Just some stats for the closed Division:
- Overall, the Available on-prem closed division is still NVIDIA and Intel-dominated. 97% of these results used NVIDIA or NVIDIA technology. The remaining 3% were Graphcore results that it submitted Open Division results to contrast against.
- All of the Intel results but the two results for Habana Labs were basically showing a baseline of CPU performance using Cooper Lake CPUs.
- Effectively the primary division of MLPerf was a NVIDIA-only affair again even though there was a spin to say it was multi-vendor.
- Around 58% of the Closed Division systems were using 2019-era CPUs
- The average system submitted results for less than 25% of the workloads in the closed division.
MLPerf is still basically three points:
- NVIDIA is the dominant participant now that it has leveraged its ecosystem with other AI vendors not wanting to spend resources competing in NVIDIA’s benchmark
- Google will compete to show off its TPUs at scale
- Intel generally just shows a CPU baseline for results
That is OK, but it is hard to have so little diversity compared to what we know is out there and say this is an industry effort.
MLPerf Training v1.0 Open Division
There is not too much to say on this one. There are five results. Each result was a single submission where only one benchmark was submitted out of eight possible workloads.
It seems like there was little interest here. Our sense is that, for example, with the first two Graphcore entries, Graphcore was trying to show that with additional tuning it was 19.5%-21.5% faster than the closed division results.

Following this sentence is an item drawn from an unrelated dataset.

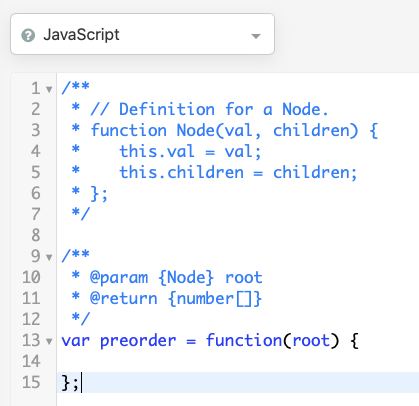The width and height of the screenshot is (419, 406).
Task: Click line number 8 in the gutter
Action: coord(36,235)
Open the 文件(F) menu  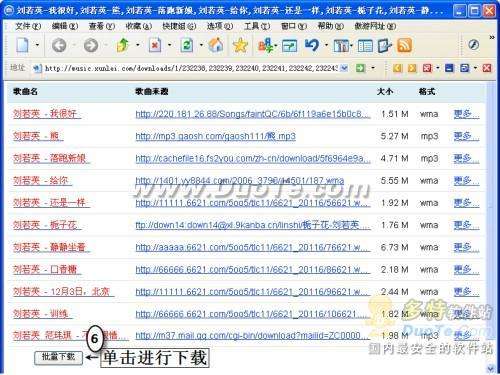click(28, 26)
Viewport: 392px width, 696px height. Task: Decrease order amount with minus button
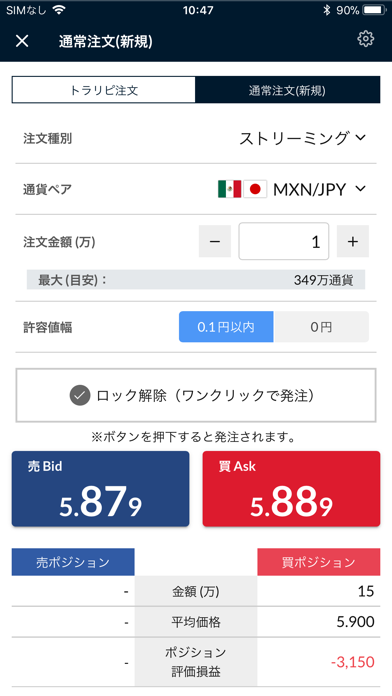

On one hand, it was good to see Graphcore on the list.
Final Words
It seems like Graphcore perhaps was the loser in this round. Graphcore probably would have been better off not submitting results here instead of taking the strategy other AI chipmakers have and focused on customer engagements rather than using MLPerf. Even if it can claim better performance in some ways of counting accelerators, NVIDIA had faster results.
The contrast to this is the Habana Labs – Intel example. We know Facebook, a big AI shop and infrastructure buyer, decided to select Habana Labs over NVIDIA (and Intel Nervana) causing Intel to buy Habana Labs. What is strange here is that either Facebook made a poor choice with a staggering sum of money, or Gaudi is actually very good. Still, we do not see it represented except with a single configuration and two results.
MLPerf Training v1.0 has made significant strides. At the same time, it feels like this is primarily an effort by NVIDIA to show its AI dominance, with Google showing it can compete at scale, and Intel saying it is still here. That narrative is pervasive in MLPerf and has been for some time. This somewhat makes sense given NVIDIA’s GPUs are the defacto standard in the industry, but then the question is what the purpose of MLPerf Training is other than a server OEM tool to create and meet RFP requirements for NVIDIA system purchases. Still, SPEC’s CPU benchmark results are primarily an Intel v. AMD tool with other vendors rarely participating, so perhaps this is not too different.
“SPEC’s CPU benchmark results are primarily an Intel v. AMD tool with other vendors rarely participating, so perhaps this is not too different.”
That is a fair point.
Still… surely there’s some way to incentivize more non-Nvidia participation?
>>the question is what the purpose of MLPerf Training is other than a server OEM tool
The tool was created by the industry including research and academia as well as hardware companies. The intention is to provide a transperant and evolving way to evaluate the performance of AI hardware and solutions. While I appreciate Nvidia submissions have dominated to this point, I do think, like any emerging technology solution, a central, well quantified and fair tool is useful to everyone (OEMs, customers, and manufacturers). We should not conclude because one vendor dominates, no one else gains utility from it.